» What you should do
Could you please find each line in the records that contains the word "Warhammer" and copy it?

» Source data
□ □ □ □ □
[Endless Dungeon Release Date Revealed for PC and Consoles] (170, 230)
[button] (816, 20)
□ □ □ □ □
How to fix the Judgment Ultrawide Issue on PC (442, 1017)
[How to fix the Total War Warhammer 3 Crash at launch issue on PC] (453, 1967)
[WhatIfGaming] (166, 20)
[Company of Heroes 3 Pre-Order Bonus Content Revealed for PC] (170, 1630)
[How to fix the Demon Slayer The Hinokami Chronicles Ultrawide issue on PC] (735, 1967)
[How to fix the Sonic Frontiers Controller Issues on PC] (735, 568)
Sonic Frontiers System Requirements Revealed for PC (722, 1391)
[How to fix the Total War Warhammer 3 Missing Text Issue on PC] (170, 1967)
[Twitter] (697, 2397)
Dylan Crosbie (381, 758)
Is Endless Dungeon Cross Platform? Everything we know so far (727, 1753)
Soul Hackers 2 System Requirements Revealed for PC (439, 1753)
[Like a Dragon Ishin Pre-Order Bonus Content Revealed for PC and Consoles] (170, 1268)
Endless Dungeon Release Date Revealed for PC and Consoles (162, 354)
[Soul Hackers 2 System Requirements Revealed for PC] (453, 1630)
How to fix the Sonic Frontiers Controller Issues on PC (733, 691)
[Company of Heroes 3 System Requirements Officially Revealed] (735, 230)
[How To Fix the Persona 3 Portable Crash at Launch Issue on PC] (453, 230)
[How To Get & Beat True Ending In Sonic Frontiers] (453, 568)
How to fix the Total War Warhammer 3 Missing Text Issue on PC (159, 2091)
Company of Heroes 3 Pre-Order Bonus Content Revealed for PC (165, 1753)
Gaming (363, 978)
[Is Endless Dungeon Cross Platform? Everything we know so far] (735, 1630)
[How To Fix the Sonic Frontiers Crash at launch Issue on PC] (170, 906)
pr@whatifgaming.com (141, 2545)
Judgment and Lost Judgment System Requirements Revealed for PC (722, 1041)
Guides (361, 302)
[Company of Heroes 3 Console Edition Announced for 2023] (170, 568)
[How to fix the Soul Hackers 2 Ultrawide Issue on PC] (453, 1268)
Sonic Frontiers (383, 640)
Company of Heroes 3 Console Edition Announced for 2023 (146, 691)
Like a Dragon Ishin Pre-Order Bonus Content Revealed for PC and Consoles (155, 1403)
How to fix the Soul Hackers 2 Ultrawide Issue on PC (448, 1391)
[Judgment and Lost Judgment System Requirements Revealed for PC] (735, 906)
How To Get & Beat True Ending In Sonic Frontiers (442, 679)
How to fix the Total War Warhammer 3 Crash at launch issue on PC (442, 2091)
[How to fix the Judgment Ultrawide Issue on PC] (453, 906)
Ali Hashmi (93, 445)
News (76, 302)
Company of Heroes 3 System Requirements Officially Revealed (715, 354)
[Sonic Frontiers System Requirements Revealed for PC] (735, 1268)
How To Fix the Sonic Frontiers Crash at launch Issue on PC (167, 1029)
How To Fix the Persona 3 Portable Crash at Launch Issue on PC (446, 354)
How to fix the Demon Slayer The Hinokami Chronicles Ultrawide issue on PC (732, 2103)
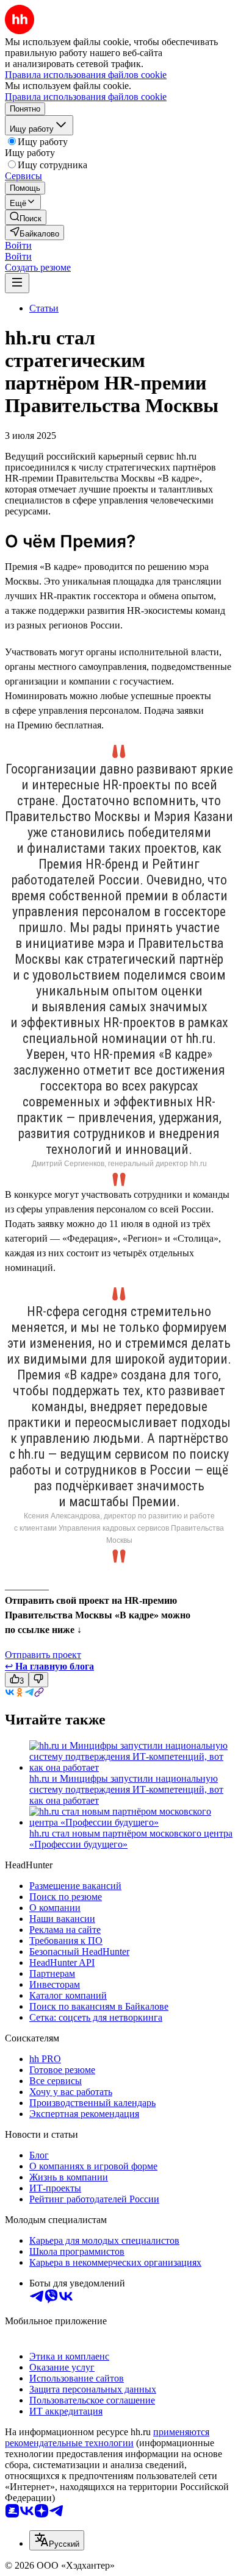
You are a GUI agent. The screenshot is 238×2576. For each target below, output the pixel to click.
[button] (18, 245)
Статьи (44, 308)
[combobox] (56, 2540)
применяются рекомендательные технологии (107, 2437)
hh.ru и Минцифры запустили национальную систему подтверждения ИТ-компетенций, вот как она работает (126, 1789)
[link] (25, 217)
□ □ □ □ □
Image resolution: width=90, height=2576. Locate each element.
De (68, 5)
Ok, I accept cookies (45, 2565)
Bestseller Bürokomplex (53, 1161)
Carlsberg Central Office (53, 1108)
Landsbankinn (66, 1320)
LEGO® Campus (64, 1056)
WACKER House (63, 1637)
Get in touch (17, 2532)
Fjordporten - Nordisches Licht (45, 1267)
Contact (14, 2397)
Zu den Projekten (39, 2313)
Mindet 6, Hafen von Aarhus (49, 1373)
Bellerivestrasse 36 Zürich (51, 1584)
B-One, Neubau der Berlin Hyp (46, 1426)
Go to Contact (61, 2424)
□ □ □ □ □
» Task answer
[How to fix the Total War Warhammer 3 Crash at launch issue on PC] (453, 1967)
[How to fix the Total War Warhammer 3 Missing Text Issue on PC] (170, 1967)
How to fix the Total War Warhammer 3 Missing Text Issue on PC (159, 2091)
How to fix the Total War Warhammer 3 Crash at launch issue on PC (442, 2091)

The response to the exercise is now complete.